Disabili e carcerati. Quanta distanza tra il secondo e il suo terzo libro?

“Direi che in tutti i libri che ho scritto possiamo trovare un comune denominatore: la persona. Guardare dentro l’uomo”.

Capita di vedere in tv partite di calcio tra detenuti e ancora più di frequente sport praticati da disabili (le paraolimpiadi rappresentano l’apice di questi eventi). Può essere lo sport anche un veicolo per portare queste persone a superere ostacoli che la vita gli pone davanti?

“Questo già avviene. La paraolimpiadi sono nate nel 1992 e sono diventate non solo una manifestazione di contorno alla ‘principale’, ma di notevole livello tecnico e sempre più popolari. Lo sport è stato sempre all’avanguardia nel cogliere certe sensibilità. Lo ha fatto anche quando c’era un muro nell’Europa, nel ’60, nel ’68. Sono dei tentativi non sempre pienamente riusciti ma comunque iniziative coraggiose”.

Nello sport praticato dai disabili può esserci quel genuino che invece nello sport euromillionario di oggi si è perso?

“Sicuramente si trova più semplicità, più naturalezza, ma anche li si sta arrivando a forme di professionismo. Possono trovarsi degli ‘idoli’, basta prendere il campionato di basket americano o il saltatore che fa due metri e zero uno. Io credo comunque che non è un peccato rivendicare il professionismo. E’ deleterio un professionismo stupido, immorale”.

Spostiamoci sul calcio, puramente in ambito tecnico: secondo lei chi è il calciatore più forte al mondo in questo momento?

“Per certi versi direi Totti”.

Compagno di squadra di Cassano…

“ Cassano è uno che ha talento, ma che prima deve formarsi come persona, come uomo”.

Per finire, lei si è affermato in un ambiente giornalistico completamente diverso da quello attuale. Cosa consiglia ai giovani, siciliani come lei, che vogliono intraprendere questo mestiere?

“Ai miei tempi, a Catania, in un giornale doveva morire uno per assumere un altro. La grande speranza la dava l’informazione alternativa, le radio e le tv private…Andare al nord non è tanto facile come dicono. Oggi questo mestiere ha attratto molti, ci sono delle ottime scuole di giornalismo, ma solo per un periodo si è riusciti ad assorbire i ragazzi preparati che uscivano da questi corsi. Ora molto meno, perché la concorrenza è spietata”.

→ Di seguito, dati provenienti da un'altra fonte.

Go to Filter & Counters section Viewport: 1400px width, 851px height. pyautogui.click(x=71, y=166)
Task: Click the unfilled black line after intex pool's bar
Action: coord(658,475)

Forse lei ha fatto leva su un’altra scuola di giornalismo, quella della vita e della strada, che può rappresentare quella marcia in più…

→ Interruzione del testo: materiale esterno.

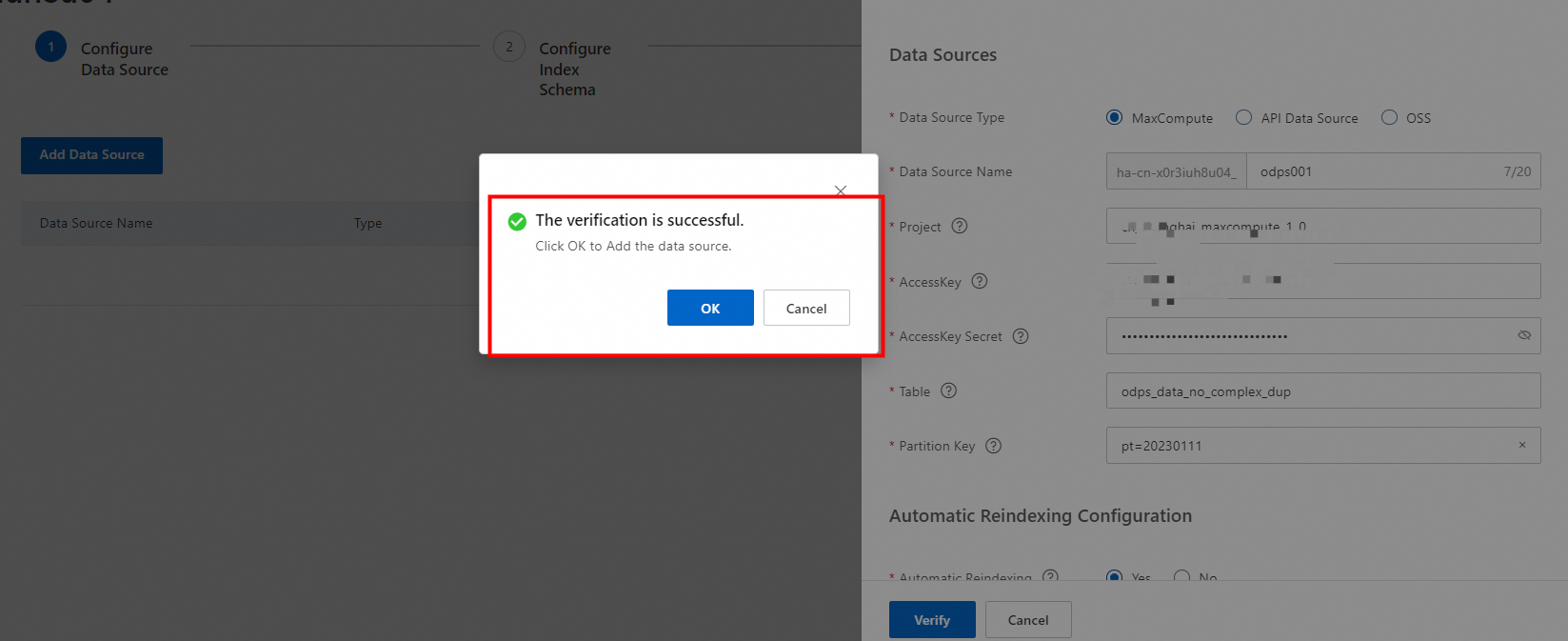Viewport: 1568px width, 641px height.
Task: Click the AccessKey Secret help icon
Action: click(x=1021, y=336)
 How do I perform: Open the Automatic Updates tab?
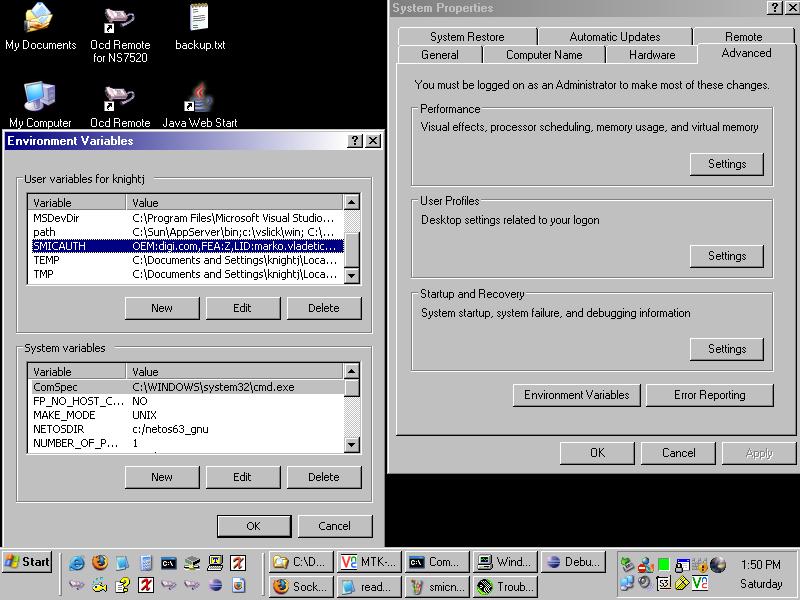(x=614, y=37)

”Io ho iniziato lavorando in nero. Grossi prezzi in termini di sacrifici da pagare, ma esperienze colossali”.

Può internet, essere una soluzione occupazionale per questo flusso che si specializza in ambito comunicazionale?

“Ancora sul piano giornalistico, internet non esprime dei valori concreti, non si può ad esempio creare un’azienda e pensare di guardagnarci. E’ però un mezzo molto suggestivo, dal quale ormai non si può prescindere”.